INPUT DATA:
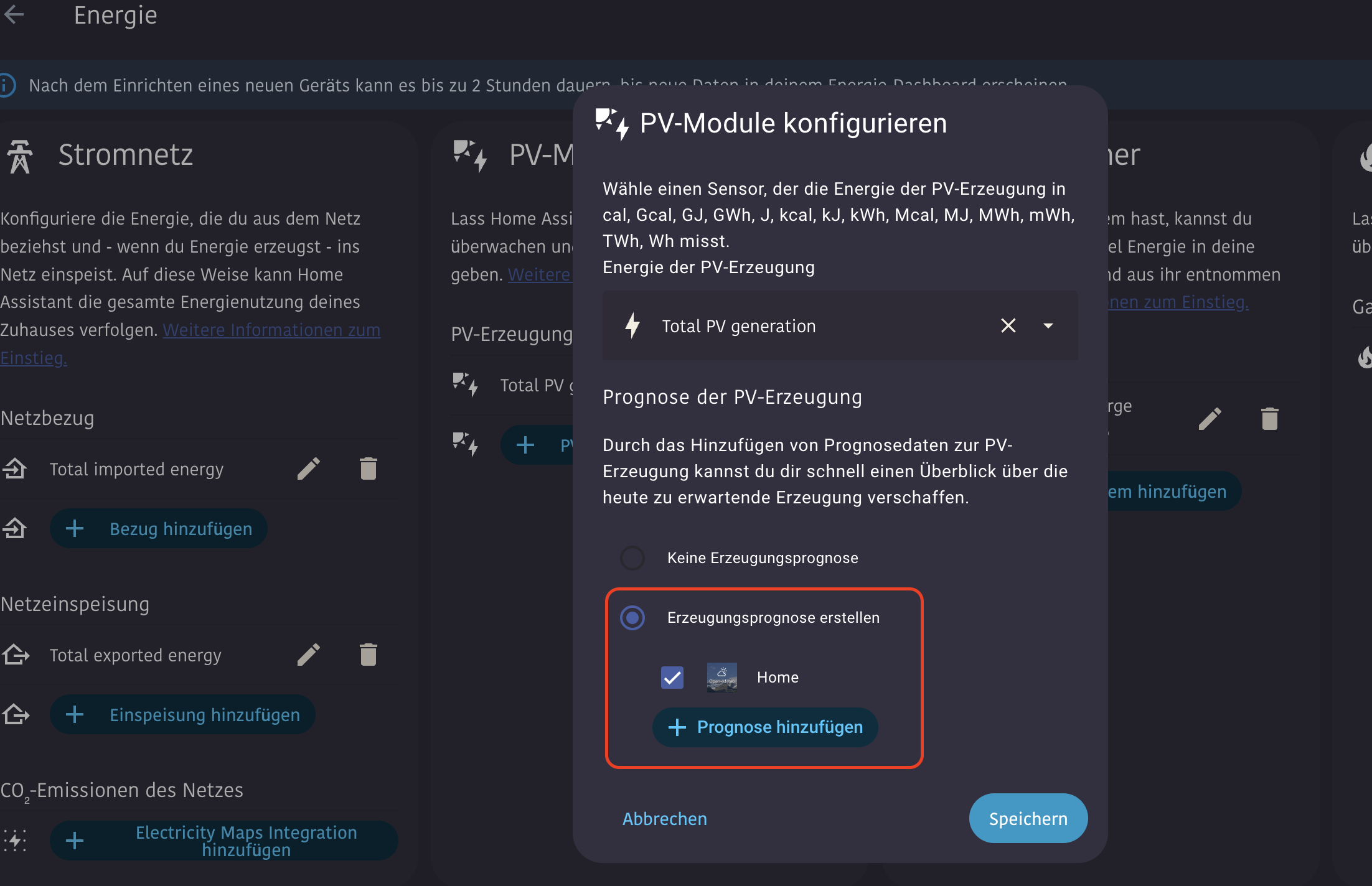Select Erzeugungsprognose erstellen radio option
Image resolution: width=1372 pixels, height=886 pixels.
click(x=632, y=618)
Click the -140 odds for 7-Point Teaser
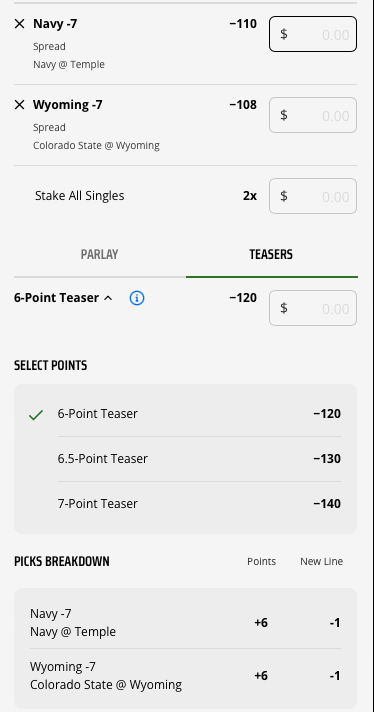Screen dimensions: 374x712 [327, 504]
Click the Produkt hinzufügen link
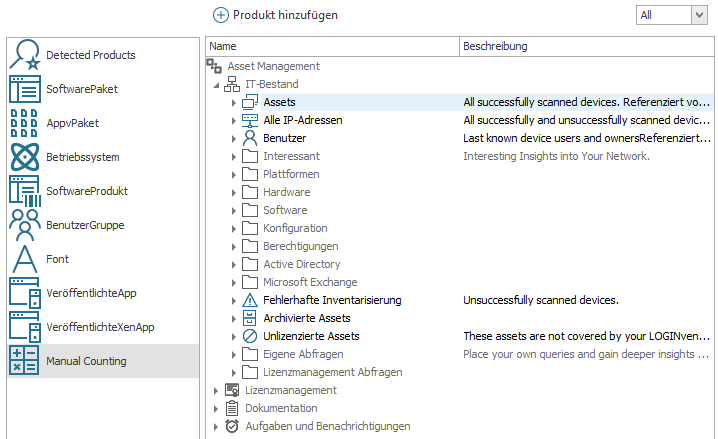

TASK STATEMENT:
Go to the line containing "Click the -140 odds for 7-Point Teaser", then write out word for word every line from there to the end of the listing. Keep both end lines and drop the pictures.

TASK OUTPUT:
Click the -140 odds for 7-Point Teaser
Screen dimensions: 374x712 [327, 504]
Click the Produkt hinzufügen link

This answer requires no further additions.